You’ve probably noticed that most of the cardio machines at your gym have built-in heart-rate monitors. If you’ve never used a heart-rate monitor before, you’re probably not sure how to use one or why you even should. Heart-rate monitors simply allow you to track your beats per minute (BPM) while you are exercising so you can know if you’re working out too hard or not hard enough.

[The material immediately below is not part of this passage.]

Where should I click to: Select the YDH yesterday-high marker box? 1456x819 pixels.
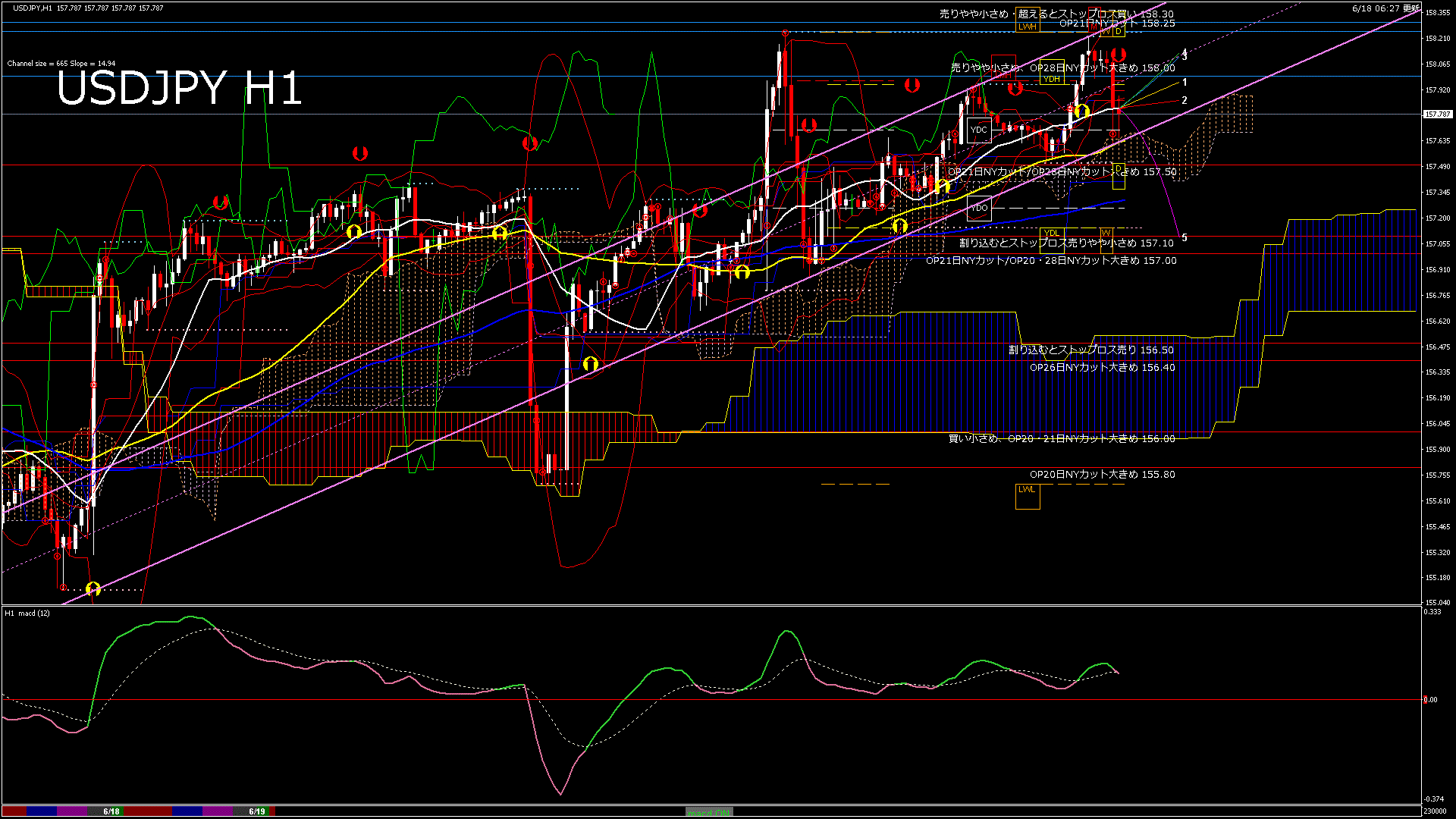point(1052,73)
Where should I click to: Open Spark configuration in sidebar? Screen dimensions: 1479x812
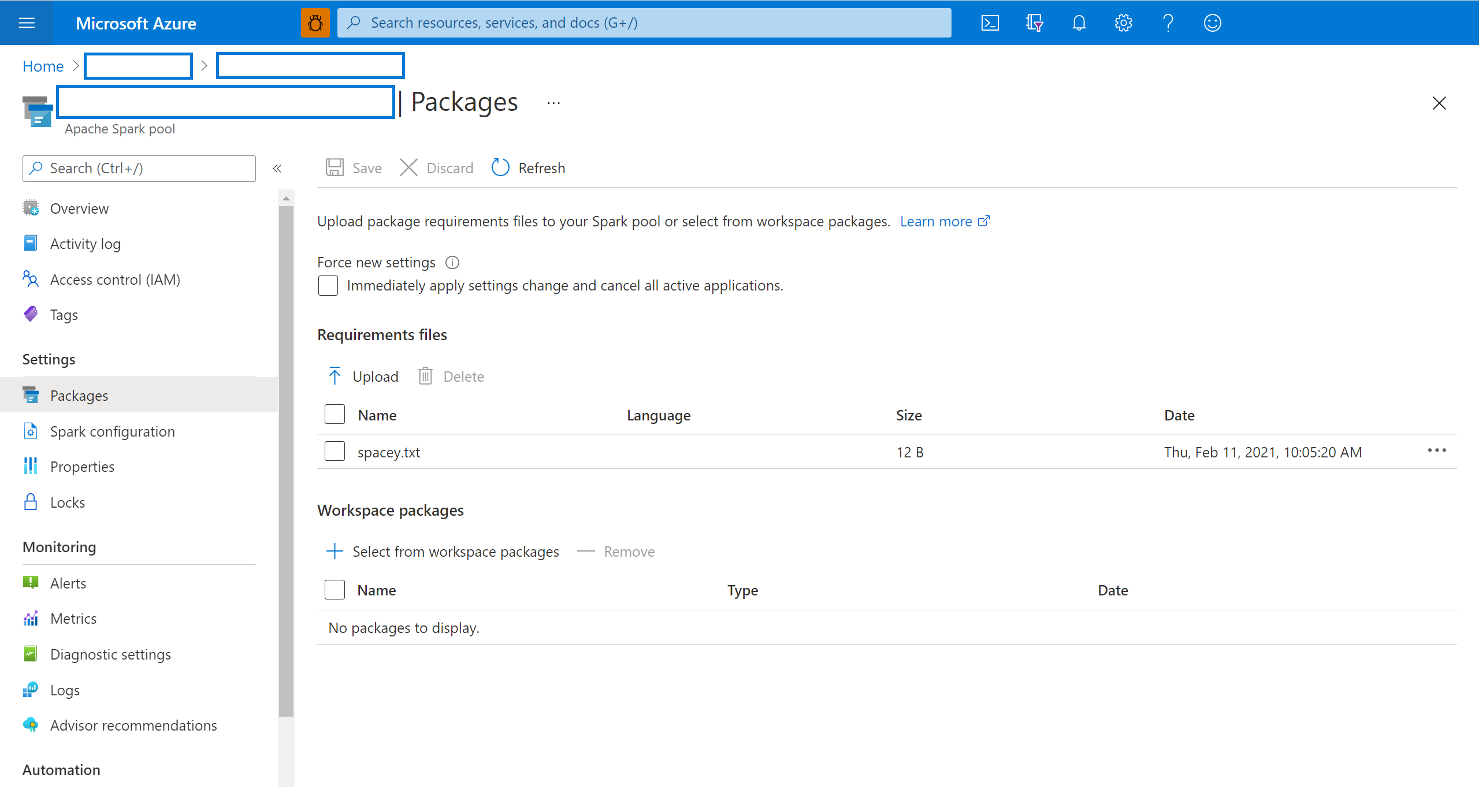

Find Your Target Heart Rate
The first thing you need to do before you start using a heart-rate monitor is find your target heart rate (THR). Your THR should be between 60 to 85 percent of your maximum heart rate (MHR). To find out what your MHR is, simply subtract your age from 220. This is not an exact calculation but it will give you a rough estimate. The lower limit of your THR will be .6 multiplied by your MHR. The upper limit will be .85 multiplied by your MHR.
Vary Your Heart Rate
It is important that you vary your THR throughout your workout. You don’t want to just workout at the upper limit of your THR for your whole workout. You should warm up for five to 10 minutes at 60 percent of your MHR. After you’re warmed up, gradually start increasing your intensity until you reach 70 to 85 percent of your MHR. As you begin to reach the end of your cardio session, slowly decrease the intensity until you come back down to below 70 percent of your MHR and stay there for five to 10 minutes to cool down.
Keep a Record of Your Results
Keeping a record of your monitor results is a helpful way to track your progress. For example, if you’re training to increase your endurance, you should write down how long you were able to maintain your target heart rate after each workout so you know if you’re making progress. You can also keep a record of how long it is taking you to reach the upper limit of your THR and how intensely you had to perform to reach it. Generally speaking, the more fit you are, the harder you will have to work reach the upper limit of your THR.
You should always avoid stimulates, such as caffeine and nicotine, before you workout with a heart-rate monitor. Stimulates artificially increase your heart rate, and therefore, can skew the results you’re getting from a heart-rate monitor. Although alcohol is a depressant, in small amounts it acts as a stimulate, as well; so, if you were thinking of having a glass of wine or beer with your lunch or dinner before you head off to the gym, you shouldn’t.